# PROBLEM TO WORK ON:
From the entries that follow, copy every line with the word "resolution".

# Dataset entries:
+--

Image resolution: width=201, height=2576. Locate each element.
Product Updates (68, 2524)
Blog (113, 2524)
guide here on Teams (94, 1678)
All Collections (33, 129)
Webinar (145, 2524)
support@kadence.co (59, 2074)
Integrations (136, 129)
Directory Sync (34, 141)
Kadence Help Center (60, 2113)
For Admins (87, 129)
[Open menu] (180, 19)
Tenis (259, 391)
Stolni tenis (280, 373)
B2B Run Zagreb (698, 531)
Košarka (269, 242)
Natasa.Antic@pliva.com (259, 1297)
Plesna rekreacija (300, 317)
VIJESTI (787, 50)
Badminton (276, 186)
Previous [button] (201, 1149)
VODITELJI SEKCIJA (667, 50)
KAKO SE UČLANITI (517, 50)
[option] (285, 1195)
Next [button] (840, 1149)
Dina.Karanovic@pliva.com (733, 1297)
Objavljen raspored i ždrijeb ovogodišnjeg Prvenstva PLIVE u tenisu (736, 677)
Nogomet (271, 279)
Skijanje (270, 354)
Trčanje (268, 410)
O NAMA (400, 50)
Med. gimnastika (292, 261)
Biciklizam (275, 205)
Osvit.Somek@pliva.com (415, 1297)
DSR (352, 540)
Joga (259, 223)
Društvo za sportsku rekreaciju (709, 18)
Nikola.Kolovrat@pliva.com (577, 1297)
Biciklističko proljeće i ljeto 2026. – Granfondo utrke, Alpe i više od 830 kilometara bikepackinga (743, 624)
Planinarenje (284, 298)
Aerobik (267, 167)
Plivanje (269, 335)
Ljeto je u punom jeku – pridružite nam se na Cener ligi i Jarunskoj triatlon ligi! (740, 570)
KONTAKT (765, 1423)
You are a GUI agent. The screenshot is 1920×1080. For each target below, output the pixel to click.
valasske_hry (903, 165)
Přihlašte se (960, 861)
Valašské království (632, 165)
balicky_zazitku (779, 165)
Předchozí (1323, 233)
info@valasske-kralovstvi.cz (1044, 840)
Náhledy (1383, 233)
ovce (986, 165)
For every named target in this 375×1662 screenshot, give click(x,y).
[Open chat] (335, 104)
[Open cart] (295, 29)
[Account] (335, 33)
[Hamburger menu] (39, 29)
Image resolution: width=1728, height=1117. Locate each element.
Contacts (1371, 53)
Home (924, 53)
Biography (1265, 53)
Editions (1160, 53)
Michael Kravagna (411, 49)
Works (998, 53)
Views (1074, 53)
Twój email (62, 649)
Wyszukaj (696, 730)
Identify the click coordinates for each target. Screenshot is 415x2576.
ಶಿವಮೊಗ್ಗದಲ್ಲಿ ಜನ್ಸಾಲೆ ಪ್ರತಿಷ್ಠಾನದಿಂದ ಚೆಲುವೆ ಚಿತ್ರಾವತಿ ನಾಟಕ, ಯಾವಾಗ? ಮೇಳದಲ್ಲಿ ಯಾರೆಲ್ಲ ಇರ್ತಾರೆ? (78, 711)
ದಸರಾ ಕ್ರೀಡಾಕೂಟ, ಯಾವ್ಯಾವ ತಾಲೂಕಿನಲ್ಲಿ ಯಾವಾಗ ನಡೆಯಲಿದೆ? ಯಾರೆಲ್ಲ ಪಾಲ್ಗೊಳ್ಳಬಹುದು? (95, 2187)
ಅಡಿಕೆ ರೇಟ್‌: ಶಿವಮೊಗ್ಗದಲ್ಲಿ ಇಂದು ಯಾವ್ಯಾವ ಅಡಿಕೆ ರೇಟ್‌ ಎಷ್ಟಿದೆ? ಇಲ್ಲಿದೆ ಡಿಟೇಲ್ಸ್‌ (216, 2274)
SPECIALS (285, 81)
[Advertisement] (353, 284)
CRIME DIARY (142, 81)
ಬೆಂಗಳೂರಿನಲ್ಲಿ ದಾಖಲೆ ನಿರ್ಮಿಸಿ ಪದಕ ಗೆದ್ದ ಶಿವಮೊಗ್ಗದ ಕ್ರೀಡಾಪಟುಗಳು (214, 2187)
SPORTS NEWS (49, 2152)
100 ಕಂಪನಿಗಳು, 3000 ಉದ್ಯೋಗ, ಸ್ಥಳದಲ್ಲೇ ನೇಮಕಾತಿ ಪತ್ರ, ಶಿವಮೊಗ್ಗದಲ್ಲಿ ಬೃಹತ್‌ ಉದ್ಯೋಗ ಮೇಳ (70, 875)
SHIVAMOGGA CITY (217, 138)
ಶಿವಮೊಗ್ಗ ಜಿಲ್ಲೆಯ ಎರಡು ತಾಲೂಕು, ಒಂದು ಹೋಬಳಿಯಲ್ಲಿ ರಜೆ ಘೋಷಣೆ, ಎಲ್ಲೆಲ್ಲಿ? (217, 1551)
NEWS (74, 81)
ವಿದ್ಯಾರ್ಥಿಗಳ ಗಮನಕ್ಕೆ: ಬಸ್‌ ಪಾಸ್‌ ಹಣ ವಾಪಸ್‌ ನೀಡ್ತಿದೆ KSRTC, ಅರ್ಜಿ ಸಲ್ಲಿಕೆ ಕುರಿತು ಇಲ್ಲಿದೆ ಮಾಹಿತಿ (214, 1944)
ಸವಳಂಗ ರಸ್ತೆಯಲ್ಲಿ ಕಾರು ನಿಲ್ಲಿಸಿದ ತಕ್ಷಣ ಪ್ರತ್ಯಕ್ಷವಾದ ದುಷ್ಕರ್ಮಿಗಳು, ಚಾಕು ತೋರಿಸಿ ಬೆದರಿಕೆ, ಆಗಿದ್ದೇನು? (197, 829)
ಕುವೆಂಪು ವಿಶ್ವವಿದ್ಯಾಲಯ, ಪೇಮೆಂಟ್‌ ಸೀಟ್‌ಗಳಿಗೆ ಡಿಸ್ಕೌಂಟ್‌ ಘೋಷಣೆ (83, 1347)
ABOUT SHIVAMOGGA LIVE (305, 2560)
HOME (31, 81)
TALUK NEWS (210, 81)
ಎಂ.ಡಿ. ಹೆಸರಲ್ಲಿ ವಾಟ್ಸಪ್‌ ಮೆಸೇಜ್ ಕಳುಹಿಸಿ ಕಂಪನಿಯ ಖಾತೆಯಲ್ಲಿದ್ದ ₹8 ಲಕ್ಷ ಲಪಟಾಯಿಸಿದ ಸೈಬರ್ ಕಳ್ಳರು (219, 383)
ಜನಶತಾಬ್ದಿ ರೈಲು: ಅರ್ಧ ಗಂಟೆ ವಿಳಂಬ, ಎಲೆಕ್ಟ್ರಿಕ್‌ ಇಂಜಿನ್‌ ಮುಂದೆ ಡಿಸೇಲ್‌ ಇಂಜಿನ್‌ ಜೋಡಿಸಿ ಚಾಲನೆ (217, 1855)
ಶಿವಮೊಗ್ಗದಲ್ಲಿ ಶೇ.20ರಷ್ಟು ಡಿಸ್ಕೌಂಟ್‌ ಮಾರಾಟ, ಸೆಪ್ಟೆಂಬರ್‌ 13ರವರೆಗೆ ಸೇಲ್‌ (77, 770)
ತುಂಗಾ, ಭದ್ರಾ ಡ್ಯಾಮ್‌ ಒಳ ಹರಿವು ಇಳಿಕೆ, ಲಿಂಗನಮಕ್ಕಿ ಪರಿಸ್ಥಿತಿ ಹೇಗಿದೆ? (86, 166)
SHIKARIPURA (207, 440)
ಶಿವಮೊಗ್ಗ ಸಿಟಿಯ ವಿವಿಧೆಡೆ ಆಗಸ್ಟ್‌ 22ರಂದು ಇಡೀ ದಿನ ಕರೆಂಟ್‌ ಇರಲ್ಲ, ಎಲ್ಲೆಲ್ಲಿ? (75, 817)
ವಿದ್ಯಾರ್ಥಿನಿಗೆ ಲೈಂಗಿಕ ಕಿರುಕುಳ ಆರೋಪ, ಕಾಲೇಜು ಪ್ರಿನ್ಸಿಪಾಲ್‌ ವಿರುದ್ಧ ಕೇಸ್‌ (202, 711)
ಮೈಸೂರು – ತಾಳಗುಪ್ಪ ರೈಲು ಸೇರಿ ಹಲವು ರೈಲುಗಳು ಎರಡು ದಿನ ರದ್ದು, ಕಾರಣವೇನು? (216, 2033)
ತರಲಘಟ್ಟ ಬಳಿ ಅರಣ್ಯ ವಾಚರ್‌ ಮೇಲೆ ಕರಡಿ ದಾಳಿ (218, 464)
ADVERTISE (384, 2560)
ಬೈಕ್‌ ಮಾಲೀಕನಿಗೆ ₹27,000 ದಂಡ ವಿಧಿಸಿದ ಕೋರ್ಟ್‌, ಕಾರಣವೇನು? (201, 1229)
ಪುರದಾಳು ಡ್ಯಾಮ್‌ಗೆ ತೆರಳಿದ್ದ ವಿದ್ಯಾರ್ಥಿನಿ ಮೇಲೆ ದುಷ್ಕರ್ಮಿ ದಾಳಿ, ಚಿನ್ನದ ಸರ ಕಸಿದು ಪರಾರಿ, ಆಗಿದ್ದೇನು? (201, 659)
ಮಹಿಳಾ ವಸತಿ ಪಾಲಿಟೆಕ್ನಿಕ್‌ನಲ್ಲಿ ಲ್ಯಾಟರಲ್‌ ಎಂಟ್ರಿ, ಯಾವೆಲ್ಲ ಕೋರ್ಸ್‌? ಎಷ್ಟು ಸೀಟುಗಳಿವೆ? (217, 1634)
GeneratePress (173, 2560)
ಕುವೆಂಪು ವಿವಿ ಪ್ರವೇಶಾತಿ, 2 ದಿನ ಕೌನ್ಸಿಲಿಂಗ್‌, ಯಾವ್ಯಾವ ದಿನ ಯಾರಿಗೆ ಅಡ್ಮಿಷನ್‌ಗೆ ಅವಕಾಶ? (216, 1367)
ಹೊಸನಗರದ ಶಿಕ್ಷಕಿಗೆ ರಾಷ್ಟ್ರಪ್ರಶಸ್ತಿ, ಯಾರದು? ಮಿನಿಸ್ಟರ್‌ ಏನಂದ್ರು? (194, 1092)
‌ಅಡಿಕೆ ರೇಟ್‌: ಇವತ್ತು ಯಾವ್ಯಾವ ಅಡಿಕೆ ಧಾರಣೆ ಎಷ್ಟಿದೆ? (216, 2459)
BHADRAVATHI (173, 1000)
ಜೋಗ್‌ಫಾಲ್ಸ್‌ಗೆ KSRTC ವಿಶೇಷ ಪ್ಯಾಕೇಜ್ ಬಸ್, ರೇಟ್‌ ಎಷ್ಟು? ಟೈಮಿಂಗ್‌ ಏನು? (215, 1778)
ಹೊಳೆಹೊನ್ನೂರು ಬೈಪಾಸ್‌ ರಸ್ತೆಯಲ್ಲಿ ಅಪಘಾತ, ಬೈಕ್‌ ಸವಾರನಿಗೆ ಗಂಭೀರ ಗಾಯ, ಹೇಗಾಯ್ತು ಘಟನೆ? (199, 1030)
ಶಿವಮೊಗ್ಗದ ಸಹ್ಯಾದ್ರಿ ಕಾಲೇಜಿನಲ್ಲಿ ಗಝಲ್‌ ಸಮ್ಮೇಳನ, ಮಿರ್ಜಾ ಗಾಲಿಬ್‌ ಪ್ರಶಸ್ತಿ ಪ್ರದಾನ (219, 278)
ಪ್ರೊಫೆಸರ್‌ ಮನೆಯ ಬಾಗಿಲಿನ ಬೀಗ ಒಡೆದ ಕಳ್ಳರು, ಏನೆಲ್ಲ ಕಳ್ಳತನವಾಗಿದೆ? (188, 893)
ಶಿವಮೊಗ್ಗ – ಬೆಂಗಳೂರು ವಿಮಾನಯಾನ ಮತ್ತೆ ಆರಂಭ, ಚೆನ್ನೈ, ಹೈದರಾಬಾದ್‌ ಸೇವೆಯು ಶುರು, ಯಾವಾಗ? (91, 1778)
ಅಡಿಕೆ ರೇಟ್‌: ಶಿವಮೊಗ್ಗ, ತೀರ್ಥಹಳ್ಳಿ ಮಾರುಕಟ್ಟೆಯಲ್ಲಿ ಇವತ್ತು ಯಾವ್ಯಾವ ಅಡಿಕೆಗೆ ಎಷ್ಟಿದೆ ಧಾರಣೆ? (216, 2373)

+--

# SOLUTION FOR THIS TASK:
Image resolution: width=201, height=2576. Locate each element.
Image resolution: width=1728, height=1117. Locate each element.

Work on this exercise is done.